Provided material:
========

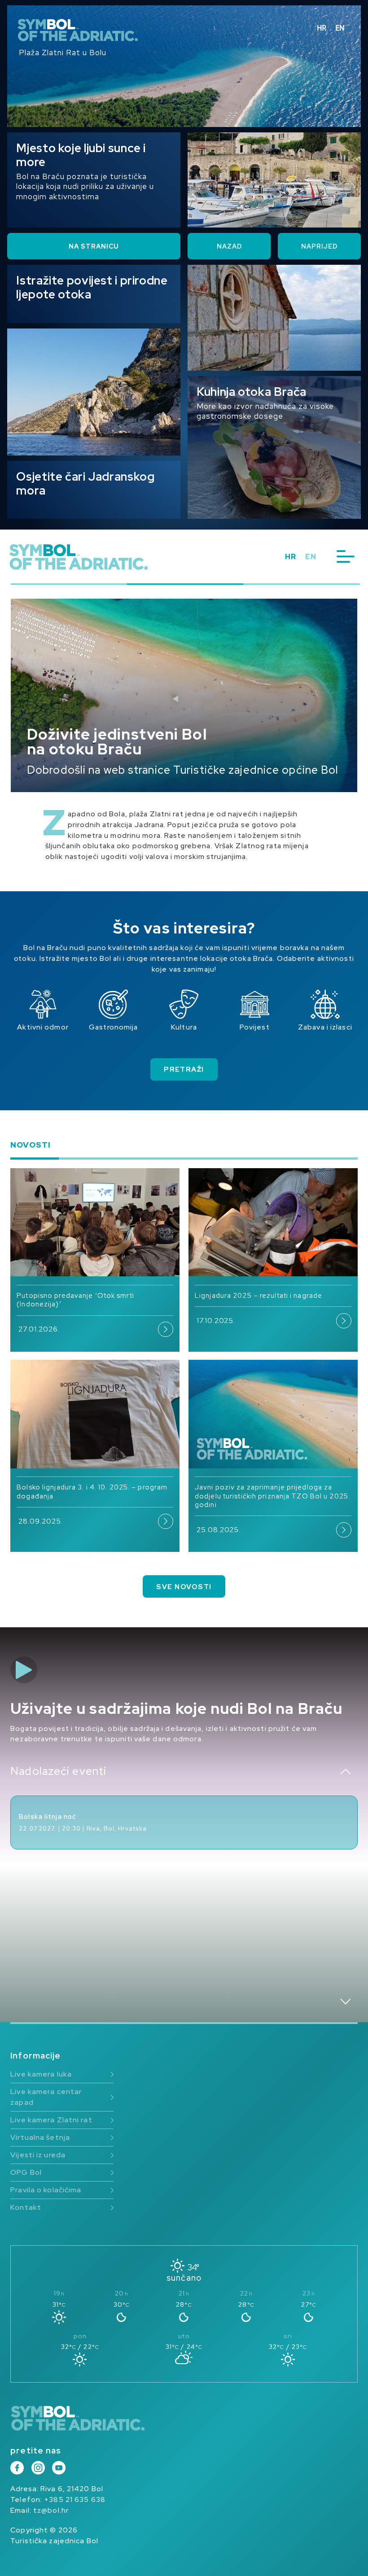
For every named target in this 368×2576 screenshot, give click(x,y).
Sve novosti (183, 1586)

========

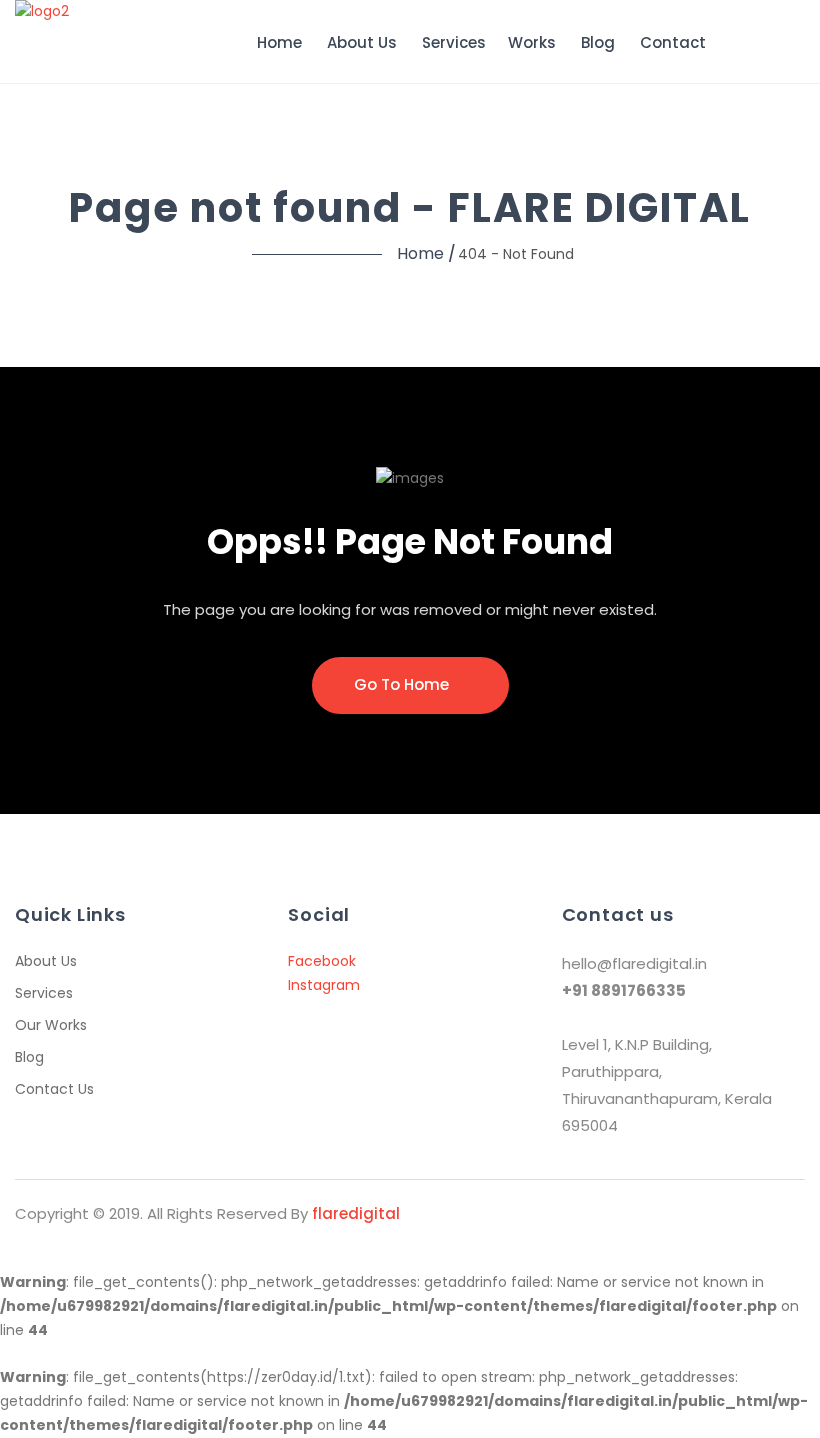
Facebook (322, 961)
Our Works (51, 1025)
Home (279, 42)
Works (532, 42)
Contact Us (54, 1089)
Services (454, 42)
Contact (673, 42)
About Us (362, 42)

========

Problem to work on:
Among the entries above, the line containing "Home (279, 42)", the line containing "About Us (362, 42)", and all lines between them are to be restated word for word; nothing else belongs in the reply.

Solved exercise:
Home (279, 42)
Works (532, 42)
Contact Us (54, 1089)
Services (454, 42)
Contact (673, 42)
About Us (362, 42)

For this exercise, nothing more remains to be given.